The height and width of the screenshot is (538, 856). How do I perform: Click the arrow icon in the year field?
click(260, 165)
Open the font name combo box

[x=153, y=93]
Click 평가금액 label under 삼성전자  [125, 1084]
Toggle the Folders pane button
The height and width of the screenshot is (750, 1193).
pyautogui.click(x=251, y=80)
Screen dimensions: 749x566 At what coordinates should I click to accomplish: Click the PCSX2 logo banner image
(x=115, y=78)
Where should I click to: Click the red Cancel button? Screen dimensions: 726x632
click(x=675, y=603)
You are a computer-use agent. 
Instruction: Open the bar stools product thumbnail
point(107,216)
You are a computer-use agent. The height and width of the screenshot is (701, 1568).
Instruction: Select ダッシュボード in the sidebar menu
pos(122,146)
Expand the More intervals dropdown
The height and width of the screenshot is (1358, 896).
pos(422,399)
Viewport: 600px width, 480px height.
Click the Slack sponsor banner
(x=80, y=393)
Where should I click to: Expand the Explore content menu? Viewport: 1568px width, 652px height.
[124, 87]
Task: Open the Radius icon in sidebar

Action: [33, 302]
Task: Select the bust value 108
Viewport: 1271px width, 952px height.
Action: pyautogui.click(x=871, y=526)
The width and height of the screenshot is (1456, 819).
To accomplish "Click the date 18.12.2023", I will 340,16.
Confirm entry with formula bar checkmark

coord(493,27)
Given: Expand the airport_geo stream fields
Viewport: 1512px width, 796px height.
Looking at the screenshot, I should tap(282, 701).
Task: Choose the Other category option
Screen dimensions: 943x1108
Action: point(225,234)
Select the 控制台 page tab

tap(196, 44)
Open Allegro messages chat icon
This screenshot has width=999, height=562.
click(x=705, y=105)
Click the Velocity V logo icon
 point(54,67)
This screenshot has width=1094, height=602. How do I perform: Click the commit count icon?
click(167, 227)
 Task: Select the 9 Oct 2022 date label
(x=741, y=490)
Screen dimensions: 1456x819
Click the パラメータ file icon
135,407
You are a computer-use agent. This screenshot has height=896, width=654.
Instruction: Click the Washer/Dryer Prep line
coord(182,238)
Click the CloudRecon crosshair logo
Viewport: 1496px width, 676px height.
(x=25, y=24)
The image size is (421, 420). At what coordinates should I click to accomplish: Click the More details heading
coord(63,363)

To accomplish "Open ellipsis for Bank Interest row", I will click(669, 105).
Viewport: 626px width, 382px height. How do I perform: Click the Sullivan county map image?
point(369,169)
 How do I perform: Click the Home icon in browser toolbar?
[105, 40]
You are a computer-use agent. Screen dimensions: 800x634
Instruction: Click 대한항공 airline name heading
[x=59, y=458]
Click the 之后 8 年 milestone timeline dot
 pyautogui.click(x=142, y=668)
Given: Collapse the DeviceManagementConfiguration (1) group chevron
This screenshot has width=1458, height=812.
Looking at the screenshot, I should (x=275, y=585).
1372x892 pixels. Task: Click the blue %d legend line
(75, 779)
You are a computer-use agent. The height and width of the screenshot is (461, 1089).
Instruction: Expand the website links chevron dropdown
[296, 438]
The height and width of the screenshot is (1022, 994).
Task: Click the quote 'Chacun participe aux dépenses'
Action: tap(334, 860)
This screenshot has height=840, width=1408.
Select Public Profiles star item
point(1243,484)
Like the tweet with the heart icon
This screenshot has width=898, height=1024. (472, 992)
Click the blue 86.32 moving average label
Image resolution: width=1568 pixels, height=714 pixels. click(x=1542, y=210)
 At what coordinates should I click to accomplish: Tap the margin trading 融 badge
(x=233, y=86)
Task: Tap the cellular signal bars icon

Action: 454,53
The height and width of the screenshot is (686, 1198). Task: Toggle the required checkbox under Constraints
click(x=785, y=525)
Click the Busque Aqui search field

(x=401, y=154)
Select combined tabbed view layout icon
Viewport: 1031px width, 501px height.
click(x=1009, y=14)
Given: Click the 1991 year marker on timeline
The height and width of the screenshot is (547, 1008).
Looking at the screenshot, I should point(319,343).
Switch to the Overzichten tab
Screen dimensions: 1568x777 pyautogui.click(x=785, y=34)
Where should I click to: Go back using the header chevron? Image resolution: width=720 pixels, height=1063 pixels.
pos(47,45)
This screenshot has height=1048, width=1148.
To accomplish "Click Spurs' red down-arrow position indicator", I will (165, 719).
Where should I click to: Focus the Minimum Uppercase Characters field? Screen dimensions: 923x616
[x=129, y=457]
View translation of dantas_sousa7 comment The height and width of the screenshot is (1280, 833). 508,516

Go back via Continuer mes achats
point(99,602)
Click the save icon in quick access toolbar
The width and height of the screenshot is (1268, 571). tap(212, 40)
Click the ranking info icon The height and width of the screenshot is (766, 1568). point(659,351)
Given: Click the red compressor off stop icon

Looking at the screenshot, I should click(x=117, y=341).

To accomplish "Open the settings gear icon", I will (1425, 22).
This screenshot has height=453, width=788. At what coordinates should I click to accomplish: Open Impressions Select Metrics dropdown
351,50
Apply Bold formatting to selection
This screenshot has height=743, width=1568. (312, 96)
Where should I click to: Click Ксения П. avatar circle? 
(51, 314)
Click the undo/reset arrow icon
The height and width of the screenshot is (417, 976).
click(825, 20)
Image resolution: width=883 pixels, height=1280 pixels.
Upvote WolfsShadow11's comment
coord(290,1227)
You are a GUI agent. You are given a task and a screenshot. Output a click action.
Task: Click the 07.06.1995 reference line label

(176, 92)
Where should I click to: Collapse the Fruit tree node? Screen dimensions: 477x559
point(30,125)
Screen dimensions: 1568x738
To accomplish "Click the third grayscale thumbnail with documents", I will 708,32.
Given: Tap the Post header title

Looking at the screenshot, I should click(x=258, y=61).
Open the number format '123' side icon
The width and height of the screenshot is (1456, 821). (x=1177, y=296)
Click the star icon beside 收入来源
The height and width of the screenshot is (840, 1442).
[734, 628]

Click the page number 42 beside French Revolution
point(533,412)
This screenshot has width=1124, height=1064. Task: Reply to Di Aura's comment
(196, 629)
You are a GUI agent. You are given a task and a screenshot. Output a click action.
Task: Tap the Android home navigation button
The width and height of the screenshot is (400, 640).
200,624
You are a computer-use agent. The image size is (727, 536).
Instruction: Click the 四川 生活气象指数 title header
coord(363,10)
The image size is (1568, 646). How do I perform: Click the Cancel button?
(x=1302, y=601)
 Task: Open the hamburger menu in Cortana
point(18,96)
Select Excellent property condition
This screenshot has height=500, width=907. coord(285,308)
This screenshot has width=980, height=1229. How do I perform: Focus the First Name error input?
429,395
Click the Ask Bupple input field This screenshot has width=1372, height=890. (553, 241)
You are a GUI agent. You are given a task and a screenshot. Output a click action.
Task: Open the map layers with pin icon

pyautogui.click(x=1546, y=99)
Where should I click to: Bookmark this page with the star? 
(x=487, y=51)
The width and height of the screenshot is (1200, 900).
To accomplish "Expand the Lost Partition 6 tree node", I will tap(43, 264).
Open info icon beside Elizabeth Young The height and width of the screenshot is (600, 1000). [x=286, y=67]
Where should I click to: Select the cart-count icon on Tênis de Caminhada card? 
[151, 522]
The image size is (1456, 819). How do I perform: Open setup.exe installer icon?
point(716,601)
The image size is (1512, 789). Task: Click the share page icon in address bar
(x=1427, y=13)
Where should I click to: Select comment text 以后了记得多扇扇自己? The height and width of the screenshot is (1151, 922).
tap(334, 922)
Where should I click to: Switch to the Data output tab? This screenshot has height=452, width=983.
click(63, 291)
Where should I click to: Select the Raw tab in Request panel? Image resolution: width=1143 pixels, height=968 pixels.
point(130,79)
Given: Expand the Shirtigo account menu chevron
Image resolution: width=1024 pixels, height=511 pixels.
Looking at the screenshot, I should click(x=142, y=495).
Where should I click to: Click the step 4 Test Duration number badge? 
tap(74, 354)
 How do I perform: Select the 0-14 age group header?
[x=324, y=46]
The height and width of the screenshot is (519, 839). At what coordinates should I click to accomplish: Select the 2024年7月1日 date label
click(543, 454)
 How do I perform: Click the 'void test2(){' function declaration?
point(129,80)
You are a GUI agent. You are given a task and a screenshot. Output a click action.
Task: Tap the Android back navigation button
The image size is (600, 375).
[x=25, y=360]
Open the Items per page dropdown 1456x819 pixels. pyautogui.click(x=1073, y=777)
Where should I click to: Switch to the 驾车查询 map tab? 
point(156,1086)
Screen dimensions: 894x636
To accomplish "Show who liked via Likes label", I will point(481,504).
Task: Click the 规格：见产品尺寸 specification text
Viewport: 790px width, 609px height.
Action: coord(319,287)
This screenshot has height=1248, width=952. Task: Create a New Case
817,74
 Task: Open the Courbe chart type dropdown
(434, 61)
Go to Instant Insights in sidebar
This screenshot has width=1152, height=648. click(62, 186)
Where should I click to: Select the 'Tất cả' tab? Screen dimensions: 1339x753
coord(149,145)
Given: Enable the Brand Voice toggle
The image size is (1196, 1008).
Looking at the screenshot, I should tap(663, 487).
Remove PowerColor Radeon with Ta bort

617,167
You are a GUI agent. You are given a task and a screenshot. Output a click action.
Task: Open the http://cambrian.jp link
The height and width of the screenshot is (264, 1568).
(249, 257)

- - - - -

Please rewrite everything from the row containing "Where should I click to: Switch to the 驾车查询" down to the row containing "Action: coord(319,287)", changing "Screen dimensions" to "Screen size" and keeping all else the same. Return only those rows.

Where should I click to: Switch to the 驾车查询 map tab? 
point(156,1086)
Screen size: 894x636
To accomplish "Show who liked via Likes label", I will point(481,504).
Task: Click the 规格：见产品尺寸 specification text
Viewport: 790px width, 609px height.
Action: coord(319,287)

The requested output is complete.